Other Paradise schools include:
- Achieve Charter School
- Paradise Adventist Academy
- Paradise Elearning Charter (Online 9–12)
- Butte College

==Transportation==
There are not many options for transportation within Paradise. The Paradise/Magalia area is served by the "B-Line" Butte County Transit. Butte Community College also runs bus service for students.

Paradise's link with Chico, Skyway Road (referred to locally as simply "Skyway"), begins in the Sacramento Valley, at Highway 99 in Chico, and runs up the ridge as a four-lane divided highway until it reaches Paradise. Through the town, it is a four-lane undivided highway, which becomes a two-lane road as it continues up the Sierra's ridge to Magalia and into numerous smaller communities to the north. Paradise is connected to Oroville via Highway 191, otherwise known as Clark Road upon entering the town.
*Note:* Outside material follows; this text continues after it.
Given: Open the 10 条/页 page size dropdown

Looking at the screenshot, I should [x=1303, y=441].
The Paradise Memorial Trail is a paved pedestrian and bicycle path which runs through town on the path of the former railroad tracks leading up the ridge. However, aside from points along this path, the very hilly terrain of the town, coupled with the large spacing of commercial areas and large land area made Paradise difficult to navigate on foot or on a bicycle, in addition to the lack of sidewalks.
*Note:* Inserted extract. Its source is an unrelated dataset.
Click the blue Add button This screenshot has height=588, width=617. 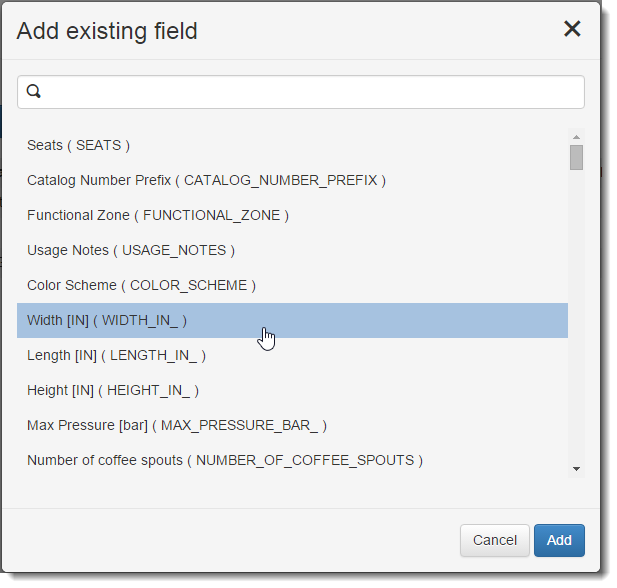[559, 540]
Paradise Skypark (FAA identifier: CA92) is an airport located parallel to State Route 191 and south of the town.

==Media==
Eclectic Internet radio station Radio Paradise was founded in Paradise.

The local newspaper is the Paradise Post.

==In popular culture==

Scenes from Gone with the Wind were filmed in Paradise.

Season 4 Episode 31 Dead Man's Street from Tales of Wells Fargo is set in Paradise.

A 1959 Maverick episode, "The Cats of Paradise", is set in Paradise.

A 1988–1991 American Western family television series, Guns of Paradise, is set in Paradise.

Paradise was used in the comic strip Pickles, by Brian Crane, on June 22, 2011.

The 2020 film Rebuilding Paradise, directed by Ron Howard, is about the 2018 Camp Fire.

The PBS show This Old House season 41 included 4 episodes on rebuilding Paradise.

The 2025 film The Lost Bus, directed by Paul Greengrass, dramatizes when a school bus driver named Kevin McKay (Matthew McConaughey) drove 22 children to safety through the Camp Fire.

==Notable people==
People who were born, grew up, or lived in Paradise for a portion of their lives or careers.

- Norton Buffalo (1951–2009), musician, singer–songwriter, artist, actor, record producer, died in Paradise on October 30, 2009.
- Richard Campbell, rock and pop singer-songwriter and bass guitarist, grew up in Paradise, graduated from Paradise High School in 1977, and went on to perform with Natalie Cole, Three Dog Night, Dave Mason, Edgar Winter and America.
- Carla Gugino, actress, moved to Paradise with her mother at the age of 5.
- Luther Kelly (1849–1928), soldier, hunter, scout, adventurer, and administrator
- Lazy Lester, blues musician, moved to Paradise to live with his longtime girlfriend. He died at his home in Paradise on August 22, 2018, of cancer.